**How to complete this task**
Each line of the records that includes "arrow" should be found and copied.

**Material shown**
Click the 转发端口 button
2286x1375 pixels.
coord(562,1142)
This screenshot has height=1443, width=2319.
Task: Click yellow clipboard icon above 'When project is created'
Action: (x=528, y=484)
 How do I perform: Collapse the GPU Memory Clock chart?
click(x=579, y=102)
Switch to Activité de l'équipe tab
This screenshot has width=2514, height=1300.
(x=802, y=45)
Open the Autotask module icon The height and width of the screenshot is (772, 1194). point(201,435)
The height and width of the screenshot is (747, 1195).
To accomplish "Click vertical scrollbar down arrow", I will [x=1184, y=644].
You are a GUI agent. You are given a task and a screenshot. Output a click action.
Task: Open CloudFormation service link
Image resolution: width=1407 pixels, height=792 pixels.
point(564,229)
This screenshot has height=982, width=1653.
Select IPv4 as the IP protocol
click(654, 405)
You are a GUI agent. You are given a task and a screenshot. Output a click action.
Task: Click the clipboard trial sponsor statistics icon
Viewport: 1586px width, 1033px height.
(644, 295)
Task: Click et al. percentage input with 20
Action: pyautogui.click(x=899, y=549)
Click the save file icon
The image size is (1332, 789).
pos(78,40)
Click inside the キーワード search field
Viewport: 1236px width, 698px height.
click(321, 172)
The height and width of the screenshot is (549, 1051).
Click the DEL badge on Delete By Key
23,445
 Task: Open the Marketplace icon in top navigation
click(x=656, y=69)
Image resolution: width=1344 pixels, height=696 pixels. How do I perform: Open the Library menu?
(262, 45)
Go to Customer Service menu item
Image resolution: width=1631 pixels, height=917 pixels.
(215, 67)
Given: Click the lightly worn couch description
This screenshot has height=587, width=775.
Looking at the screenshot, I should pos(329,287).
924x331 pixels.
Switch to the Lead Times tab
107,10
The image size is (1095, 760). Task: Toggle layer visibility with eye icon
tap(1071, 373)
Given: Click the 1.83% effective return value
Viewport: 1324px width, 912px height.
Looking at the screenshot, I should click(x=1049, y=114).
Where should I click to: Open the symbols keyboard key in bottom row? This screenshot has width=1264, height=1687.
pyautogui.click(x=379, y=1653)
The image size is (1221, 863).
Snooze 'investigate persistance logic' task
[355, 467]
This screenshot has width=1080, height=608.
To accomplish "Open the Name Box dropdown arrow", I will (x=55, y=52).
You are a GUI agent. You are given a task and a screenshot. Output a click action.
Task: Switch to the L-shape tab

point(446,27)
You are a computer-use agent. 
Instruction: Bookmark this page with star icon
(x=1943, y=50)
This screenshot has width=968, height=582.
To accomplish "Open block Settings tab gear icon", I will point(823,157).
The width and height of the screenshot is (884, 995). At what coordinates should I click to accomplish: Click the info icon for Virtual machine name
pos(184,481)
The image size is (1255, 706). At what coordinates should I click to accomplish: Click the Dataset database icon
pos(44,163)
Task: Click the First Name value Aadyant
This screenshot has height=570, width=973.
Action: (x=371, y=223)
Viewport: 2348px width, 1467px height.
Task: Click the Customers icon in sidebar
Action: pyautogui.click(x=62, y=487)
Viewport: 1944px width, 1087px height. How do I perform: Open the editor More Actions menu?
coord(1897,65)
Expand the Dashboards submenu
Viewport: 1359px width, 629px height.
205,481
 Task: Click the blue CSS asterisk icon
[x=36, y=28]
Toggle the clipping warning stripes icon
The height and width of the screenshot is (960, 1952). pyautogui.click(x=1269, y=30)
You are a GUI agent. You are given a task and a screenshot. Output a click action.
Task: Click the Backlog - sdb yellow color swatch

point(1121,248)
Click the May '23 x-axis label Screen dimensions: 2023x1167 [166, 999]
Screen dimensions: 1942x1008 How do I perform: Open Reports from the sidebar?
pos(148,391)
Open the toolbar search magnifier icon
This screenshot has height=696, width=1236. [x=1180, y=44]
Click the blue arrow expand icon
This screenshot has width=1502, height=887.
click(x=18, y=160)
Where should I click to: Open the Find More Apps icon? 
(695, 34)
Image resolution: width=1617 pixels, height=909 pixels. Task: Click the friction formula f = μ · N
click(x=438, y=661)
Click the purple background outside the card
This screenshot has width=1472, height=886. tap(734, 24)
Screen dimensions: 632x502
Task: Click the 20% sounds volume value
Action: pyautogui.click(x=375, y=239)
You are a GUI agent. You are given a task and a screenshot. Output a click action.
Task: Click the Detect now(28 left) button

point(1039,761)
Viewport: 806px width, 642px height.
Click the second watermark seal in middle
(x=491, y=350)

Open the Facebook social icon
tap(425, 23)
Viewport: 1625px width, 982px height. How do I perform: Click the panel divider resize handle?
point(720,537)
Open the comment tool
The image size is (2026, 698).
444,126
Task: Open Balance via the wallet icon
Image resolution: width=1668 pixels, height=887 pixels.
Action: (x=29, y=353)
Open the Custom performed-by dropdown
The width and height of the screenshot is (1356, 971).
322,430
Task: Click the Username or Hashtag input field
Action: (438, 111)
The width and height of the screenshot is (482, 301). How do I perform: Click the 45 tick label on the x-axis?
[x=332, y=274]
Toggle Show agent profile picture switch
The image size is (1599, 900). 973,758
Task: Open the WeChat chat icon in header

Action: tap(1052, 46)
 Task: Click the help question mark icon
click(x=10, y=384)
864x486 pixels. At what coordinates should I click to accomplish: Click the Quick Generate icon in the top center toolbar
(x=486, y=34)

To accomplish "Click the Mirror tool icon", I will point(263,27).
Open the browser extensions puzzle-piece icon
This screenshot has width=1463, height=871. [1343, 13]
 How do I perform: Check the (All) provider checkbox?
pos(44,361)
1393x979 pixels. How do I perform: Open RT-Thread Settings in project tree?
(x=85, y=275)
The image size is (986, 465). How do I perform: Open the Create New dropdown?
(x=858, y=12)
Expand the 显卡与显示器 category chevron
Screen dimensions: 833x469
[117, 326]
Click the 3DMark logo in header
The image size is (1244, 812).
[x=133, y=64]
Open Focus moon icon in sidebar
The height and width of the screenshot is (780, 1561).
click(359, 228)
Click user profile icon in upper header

**Exercise output**
To accomplish "Click vertical scrollbar down arrow", I will [x=1184, y=644].
To accomplish "Open the Name Box dropdown arrow", I will (x=55, y=52).
Click the blue arrow expand icon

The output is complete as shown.